Jarosław Bieniuk usłyszał zarzuty z ustawy o przeciwdziałaniu narkomanii. Jak powiedział prokurator Mariusz Duszyński, chodzi o udzielenie narkotyków dwóm osobom dorosłym - w tym kobiecie, która złożyła zawiadomienie dotyczące przestępstwa seksualnego. Jak usłyszał reporter RMF FM, ten wątek jest w śledztwie dalej aktualny. Jarosław Bieniuk opowiedział, co stało się w Sopocie w nocy z piątku na sobotę. Złożył wyjaśnienia, które nie dały podstaw do przedstawienia mu innych zarzutów.
Innych szczegółów śledczy nie zdradzają - nie podają nawet, o jakie narkotyki chodzi.
Prokurator objął Jarosława Bieniuka dozorem policji, zabronił mu kontaktować się ze świadkami w tej sprawie, a także zastosował wobec niego poręczenie majątkowe w kwocie 20 tysięcy złotych.
Jarosław Bieniuk został zatrzymany w związku ze zdarzeniem, do którego miało dojść w jednym z sopockich hoteli.

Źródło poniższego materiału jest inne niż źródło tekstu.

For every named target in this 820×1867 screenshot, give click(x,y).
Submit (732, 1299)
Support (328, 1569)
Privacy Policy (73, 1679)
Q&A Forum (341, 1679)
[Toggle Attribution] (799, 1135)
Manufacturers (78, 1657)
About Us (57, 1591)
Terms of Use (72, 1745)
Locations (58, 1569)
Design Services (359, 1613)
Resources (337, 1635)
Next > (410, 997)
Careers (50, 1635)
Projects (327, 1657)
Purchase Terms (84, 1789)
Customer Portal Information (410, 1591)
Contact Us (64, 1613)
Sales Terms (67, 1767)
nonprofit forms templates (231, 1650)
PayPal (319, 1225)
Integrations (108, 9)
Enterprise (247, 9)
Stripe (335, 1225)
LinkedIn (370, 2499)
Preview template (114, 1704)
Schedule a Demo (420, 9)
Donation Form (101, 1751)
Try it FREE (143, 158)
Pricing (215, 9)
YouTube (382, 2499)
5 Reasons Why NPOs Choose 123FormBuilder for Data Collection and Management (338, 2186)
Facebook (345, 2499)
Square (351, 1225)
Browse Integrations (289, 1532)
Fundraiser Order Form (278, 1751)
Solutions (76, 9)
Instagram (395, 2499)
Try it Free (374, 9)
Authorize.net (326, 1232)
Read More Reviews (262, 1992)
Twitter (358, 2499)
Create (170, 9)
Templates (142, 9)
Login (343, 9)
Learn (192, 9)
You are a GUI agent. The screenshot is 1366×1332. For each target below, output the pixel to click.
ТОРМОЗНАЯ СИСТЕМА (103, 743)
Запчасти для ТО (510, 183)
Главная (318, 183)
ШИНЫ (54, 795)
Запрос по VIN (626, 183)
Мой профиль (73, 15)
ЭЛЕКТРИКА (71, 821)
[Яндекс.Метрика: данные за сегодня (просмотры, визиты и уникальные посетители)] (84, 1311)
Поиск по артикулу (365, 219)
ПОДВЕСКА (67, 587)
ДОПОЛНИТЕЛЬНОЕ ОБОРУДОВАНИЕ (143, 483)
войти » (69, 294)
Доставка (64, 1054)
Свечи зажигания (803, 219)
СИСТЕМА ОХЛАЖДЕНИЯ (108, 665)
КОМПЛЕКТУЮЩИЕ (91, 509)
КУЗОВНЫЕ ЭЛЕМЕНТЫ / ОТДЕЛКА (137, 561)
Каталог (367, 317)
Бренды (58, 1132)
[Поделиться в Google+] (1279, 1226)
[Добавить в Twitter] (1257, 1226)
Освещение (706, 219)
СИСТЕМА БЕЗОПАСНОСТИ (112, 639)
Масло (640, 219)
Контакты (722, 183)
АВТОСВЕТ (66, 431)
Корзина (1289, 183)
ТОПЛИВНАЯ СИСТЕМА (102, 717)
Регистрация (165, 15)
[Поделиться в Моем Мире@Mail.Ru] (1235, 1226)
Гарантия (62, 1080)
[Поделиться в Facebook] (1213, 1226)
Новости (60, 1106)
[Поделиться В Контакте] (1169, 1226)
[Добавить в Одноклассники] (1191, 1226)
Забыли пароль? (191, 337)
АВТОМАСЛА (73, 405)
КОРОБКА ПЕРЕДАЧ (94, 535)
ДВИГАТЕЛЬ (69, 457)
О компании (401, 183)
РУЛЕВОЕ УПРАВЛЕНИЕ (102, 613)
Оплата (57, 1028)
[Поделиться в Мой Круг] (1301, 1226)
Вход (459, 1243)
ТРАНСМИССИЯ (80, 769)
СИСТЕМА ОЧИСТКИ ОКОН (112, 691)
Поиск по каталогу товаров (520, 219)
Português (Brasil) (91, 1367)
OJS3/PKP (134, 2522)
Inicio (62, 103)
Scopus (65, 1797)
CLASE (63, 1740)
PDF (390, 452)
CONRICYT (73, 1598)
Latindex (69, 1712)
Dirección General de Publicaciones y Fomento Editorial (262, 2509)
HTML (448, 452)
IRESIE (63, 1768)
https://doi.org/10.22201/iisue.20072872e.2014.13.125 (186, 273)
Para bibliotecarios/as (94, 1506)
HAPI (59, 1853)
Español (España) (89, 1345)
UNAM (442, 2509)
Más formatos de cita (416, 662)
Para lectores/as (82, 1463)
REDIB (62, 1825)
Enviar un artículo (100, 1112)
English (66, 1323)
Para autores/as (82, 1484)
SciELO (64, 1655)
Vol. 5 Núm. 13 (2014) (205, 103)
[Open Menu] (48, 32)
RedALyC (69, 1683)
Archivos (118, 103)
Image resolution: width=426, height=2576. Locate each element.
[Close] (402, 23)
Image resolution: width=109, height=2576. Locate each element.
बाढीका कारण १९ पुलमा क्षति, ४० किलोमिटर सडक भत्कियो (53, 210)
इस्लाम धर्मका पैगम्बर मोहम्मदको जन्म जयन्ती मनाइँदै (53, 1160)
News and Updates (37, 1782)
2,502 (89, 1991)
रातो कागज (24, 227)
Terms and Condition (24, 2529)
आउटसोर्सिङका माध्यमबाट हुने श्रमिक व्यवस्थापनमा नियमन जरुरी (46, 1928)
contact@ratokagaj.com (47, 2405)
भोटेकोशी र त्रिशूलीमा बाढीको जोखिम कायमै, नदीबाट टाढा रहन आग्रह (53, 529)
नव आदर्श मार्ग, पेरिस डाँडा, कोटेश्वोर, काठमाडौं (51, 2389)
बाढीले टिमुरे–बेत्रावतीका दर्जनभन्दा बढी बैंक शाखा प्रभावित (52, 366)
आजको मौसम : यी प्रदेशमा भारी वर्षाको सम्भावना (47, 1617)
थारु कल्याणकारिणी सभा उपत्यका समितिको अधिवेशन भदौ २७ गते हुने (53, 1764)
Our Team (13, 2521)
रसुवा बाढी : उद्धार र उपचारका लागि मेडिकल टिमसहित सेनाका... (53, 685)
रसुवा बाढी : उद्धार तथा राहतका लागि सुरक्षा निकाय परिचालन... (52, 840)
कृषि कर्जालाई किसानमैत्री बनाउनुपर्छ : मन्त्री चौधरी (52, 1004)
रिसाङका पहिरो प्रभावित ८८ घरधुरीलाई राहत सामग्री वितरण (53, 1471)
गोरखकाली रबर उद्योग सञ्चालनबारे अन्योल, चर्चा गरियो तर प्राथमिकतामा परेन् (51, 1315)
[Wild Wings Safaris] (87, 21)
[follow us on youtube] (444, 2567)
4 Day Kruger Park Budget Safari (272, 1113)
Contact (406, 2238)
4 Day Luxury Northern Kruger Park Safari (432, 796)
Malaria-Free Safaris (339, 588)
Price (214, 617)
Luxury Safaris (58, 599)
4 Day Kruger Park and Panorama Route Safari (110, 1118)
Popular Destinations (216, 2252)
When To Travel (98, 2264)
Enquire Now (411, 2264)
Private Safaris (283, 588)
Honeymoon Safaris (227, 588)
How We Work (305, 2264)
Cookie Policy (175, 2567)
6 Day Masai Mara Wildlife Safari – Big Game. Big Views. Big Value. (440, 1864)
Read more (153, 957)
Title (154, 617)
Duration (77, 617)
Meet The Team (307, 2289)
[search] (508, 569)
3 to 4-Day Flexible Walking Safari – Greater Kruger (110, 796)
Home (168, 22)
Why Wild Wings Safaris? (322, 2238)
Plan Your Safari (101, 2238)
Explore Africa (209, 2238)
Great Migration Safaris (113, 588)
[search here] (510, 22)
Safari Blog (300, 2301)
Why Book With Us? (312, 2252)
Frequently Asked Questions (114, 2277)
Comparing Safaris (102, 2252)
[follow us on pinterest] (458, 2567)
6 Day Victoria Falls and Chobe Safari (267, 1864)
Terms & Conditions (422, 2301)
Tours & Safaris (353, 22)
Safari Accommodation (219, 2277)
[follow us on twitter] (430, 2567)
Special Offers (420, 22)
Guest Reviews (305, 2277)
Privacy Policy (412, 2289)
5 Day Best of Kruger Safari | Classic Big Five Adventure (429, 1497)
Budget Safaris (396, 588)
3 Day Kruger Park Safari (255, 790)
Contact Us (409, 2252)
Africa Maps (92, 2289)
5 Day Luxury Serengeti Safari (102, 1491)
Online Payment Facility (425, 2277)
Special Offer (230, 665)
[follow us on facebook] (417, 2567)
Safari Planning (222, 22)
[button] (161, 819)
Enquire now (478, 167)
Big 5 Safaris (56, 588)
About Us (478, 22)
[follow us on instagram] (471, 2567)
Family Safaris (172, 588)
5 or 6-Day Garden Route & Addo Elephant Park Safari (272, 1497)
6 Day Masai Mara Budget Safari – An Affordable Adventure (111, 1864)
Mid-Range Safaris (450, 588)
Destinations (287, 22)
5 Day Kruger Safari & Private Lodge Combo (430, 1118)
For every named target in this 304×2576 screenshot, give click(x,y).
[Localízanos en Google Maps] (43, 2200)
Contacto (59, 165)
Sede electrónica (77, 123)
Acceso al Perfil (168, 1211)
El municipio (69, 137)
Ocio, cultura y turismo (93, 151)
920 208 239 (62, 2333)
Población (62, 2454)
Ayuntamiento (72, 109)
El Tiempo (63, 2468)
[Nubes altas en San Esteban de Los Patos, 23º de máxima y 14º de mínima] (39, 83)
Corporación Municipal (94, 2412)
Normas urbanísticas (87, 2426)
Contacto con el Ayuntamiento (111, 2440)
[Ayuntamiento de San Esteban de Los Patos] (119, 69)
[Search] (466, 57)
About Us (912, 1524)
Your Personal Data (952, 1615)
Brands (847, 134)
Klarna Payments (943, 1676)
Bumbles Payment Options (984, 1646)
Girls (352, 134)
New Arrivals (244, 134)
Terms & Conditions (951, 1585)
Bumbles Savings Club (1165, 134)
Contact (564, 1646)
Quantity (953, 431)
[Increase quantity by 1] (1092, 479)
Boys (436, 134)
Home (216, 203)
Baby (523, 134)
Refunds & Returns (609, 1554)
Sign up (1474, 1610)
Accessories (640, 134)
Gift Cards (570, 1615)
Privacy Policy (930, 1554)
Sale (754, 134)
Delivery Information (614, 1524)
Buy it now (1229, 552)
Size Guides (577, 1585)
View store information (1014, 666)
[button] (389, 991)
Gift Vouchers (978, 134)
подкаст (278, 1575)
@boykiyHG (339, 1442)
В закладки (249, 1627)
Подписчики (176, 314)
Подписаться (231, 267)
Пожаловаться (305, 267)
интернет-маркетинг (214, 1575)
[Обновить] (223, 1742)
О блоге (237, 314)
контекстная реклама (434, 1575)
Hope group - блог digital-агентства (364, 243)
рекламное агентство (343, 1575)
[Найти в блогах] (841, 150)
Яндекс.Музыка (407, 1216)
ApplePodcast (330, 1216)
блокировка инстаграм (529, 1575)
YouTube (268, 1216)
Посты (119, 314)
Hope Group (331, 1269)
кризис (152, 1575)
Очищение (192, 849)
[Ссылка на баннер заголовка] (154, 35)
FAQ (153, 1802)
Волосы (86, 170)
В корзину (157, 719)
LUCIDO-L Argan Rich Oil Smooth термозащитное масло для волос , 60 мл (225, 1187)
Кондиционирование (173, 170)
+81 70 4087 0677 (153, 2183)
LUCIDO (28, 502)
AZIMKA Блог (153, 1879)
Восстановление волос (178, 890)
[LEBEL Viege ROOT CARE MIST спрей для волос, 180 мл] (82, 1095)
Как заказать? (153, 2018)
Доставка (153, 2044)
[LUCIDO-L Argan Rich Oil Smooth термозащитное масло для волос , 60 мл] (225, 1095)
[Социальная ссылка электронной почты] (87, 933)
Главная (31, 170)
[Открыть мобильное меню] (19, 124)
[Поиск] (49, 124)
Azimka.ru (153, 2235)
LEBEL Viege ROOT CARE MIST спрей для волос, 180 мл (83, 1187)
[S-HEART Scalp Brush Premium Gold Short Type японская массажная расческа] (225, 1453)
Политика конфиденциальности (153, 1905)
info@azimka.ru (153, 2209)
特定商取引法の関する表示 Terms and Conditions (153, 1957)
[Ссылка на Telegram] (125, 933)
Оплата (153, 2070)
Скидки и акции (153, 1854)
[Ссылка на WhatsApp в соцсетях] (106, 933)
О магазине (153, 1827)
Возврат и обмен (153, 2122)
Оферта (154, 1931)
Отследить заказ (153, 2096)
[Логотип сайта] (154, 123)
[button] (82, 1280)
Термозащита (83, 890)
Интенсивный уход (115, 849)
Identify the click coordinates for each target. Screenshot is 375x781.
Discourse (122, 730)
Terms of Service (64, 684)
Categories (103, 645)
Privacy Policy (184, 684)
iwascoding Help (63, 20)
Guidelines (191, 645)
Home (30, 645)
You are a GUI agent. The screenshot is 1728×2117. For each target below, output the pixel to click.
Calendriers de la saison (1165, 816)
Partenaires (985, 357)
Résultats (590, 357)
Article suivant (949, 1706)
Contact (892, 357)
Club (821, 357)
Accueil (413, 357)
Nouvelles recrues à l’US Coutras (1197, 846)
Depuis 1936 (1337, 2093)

Dwudziestokilkuletnia kobieta, która miała spotkać się z byłym piłkarzem, złożyła następnie zawiadomienie o przestępstwie. Jej pełnomocnik w rozmowie z dziennikarzem RMF FM Kubą Kaługą stwierdził, że kobieta jest fatalnej kondycji psychicznej oraz fizycznej.
Cały czas jest pod opieką osób bliskich i psychologa. Sąd w dniu wczorajszym przesłuchał pokrzywdzoną w obecności prokuratora i biegłego. Nie mam wiedzy, aby biegły miał zastrzeżenia do wiarygodności złożonych zeznań, jednak samo zatrzymanie sprawcy bezpośrednio po czynnościach może sugerować, jaka była jego opinia - powiedział RMF FM we wtorek adwokat Oskar Skibicki. Pełnomocnik kobiety dodał, że jego klientka została przebadana przez lekarza.
Drugi z reprezentujący kobietę adwokatów - Mateusz Dończyk - powiedział Polskiej Agencji Prasowej, że jego klientka została zgwałcona, a wcześniej została odurzona narkotykami. Do zdarzenia miało dojść w nocy z piątku na sobotę w jednym z sopockich hoteli.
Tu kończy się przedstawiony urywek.